Pre-eminent jazz soloist Louis Armstrong reached his peak of genius from 1920 to 1930, and only a small fraction of this period of playing is captured on records. Since he abused his lip by playing in an unorthodox way, he was able to do things technically on the trumpet that later often were too difficult for him. What was captured makes plain that, beyond technique,  almost everything he played - even a one-bar fill-in on a Bessie Smith blues - was at a level of melodic and rhythmic genius, and I would pick him on an evening when he soloed with the Carroll Dickerson orchestra in Chicago, sometimes playing 30 or more choruses of improvisation at a stretch.

mc ukrneal

Quote from: Chaszz on April 21, 2010, 08:01:50 AM
My own fantasies, active in my mind for years, are two:

Bach's weekly Collegium Musicum concerts at Zimmerman's Coffee House in Leipzig, where hopefully one could hear one or two of the concertos that were later lost by the prodigal drunken son Friedemann. The master would be vigorously leading the orchestra from the keyboard and no doubt playing the most difficult and resplendent of the solo harpsichord parts.

Pre-eminent jazz soloist Louis Armstrong reached his peak of genius from 1920 to 1930, and only a small fraction of this period of playing is captured on records. Since he abused his lip by playing in an unorthodox way, he was able to do things technically on the trumpet that later often were too difficult for him. What was captured makes plain that, beyond technique,  almost everything he played - even a one-bar fill-in on a Bessie Smith blues - was at a level of melodic and rhythmic genius, and I would pick him on an evening when he soloed with the Carroll Dickerson orchestra in Chicago, sometimes playing 30 or more choruses of improvisation at a stretch.

Great idea to go back and rescue a lost work! I like it!
Be kind to your fellow posters!!

Scarpia

Quote from: ukrneal on April 21, 2010, 01:15:21 AMOr to hear a great composer that also played like Liszt or Godowsky!

You could go back in time and record Bach, Mozart, Beethoven, Chopin perform their own works and you'd record Godowsky??? 

mc ukrneal

Quote from: Scarpia on April 21, 2010, 08:09:47 AM
You could go back in time and record Bach, Mozart, Beethoven, Chopin perform their own works and you'd record Godowsky???
Um, yeah - but only his studies of Chopin etudes.  I prefer that work to nearly anything by Bach.

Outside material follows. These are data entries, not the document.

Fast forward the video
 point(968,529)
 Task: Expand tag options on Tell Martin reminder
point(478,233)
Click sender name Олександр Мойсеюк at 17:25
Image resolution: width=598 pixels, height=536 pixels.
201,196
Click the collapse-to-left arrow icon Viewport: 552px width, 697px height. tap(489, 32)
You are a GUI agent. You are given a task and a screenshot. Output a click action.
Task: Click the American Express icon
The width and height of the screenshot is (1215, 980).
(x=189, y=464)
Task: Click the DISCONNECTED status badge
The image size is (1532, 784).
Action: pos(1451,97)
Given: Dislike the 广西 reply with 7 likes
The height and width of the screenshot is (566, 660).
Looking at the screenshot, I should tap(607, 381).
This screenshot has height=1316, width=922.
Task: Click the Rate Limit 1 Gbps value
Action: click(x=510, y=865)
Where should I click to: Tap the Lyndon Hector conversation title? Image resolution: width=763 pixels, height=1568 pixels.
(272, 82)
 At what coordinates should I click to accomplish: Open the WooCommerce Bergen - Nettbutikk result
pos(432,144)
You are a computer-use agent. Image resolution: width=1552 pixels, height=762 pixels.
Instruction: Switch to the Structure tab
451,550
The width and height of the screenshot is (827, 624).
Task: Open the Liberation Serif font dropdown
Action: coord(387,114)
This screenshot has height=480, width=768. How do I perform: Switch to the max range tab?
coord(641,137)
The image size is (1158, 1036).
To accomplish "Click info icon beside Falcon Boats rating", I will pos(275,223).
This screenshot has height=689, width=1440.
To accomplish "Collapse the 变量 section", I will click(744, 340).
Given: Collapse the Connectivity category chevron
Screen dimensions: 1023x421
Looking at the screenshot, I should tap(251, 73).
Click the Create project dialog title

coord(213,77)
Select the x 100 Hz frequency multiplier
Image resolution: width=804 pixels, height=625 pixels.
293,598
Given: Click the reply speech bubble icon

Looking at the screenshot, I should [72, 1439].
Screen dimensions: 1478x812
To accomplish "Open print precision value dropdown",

Go figure.
Be kind to your fellow posters!!

Josquin des Prez

Quote from: ukrneal on April 21, 2010, 08:19:59 AM
I prefer that work to nearly anything by Bach. Go figure.

There's nothing to figure. You obviously still have a lot to learn.

Scarpia

Quote from: Josquin des Prez on April 21, 2010, 09:21:05 AM
There's nothing to figure. You obviously still have a lot to learn.

Besides which, Godowsky lived until 1938, he could easily have recorded the pieces if he or anyone thought it was worth the bother (and he did record some of them). 

mc ukrneal

Quote from: Josquin des Prez on April 21, 2010, 09:21:05 AM
There's nothing to figure. You obviously still have a lot to learn.

That's true - there is always something to learn in life.
Be kind to your fellow posters!!

david johnson


springrite

Quote from: ukrneal on April 21, 2010, 11:01:44 AM
That's true - there is always something to learn in life.

Yeah, but OTOH, some people obviously have nothing to learn, only lots of things to preach.  ;)
Do what I must do, and let what must happen happen.